TASK DETAILS: Each line of the material below that holds the word "will" needs to be copied.

PROVIDED RECORDS:
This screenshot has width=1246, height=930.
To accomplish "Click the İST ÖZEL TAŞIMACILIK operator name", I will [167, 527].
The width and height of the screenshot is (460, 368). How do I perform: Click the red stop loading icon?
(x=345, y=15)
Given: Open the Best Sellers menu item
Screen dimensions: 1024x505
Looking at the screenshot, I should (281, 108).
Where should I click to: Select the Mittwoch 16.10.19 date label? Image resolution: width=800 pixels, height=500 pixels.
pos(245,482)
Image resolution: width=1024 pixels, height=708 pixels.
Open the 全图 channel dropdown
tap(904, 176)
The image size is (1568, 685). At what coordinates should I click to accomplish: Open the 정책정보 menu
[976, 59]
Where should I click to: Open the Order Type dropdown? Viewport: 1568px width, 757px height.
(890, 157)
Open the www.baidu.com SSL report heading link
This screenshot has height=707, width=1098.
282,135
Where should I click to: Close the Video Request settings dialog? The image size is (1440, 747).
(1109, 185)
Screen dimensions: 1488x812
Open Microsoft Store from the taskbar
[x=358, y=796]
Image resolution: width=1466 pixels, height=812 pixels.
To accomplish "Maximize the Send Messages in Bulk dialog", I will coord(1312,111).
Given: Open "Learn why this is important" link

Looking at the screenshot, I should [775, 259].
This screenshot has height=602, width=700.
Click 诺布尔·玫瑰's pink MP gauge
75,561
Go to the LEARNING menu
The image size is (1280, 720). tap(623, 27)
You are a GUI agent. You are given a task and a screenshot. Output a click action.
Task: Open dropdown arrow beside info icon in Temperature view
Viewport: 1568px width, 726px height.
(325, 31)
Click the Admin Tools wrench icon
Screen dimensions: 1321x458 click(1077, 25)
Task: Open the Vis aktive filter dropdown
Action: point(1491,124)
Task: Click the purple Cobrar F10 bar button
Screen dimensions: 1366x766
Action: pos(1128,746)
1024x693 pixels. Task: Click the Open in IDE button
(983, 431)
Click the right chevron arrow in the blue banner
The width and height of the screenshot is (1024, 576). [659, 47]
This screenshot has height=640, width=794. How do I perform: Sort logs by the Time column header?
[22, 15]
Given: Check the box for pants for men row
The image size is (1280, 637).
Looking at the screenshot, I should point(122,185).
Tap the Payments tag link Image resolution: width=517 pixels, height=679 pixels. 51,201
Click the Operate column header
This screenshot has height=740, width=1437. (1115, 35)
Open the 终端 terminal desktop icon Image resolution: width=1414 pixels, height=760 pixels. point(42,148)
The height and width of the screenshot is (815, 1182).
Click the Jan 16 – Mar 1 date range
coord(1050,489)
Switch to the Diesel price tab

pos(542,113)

SOLUTION FOR THIS TASK:
To accomplish "Click the İST ÖZEL TAŞIMACILIK operator name", I will [167, 527].
To accomplish "Maximize the Send Messages in Bulk dialog", I will coord(1312,111).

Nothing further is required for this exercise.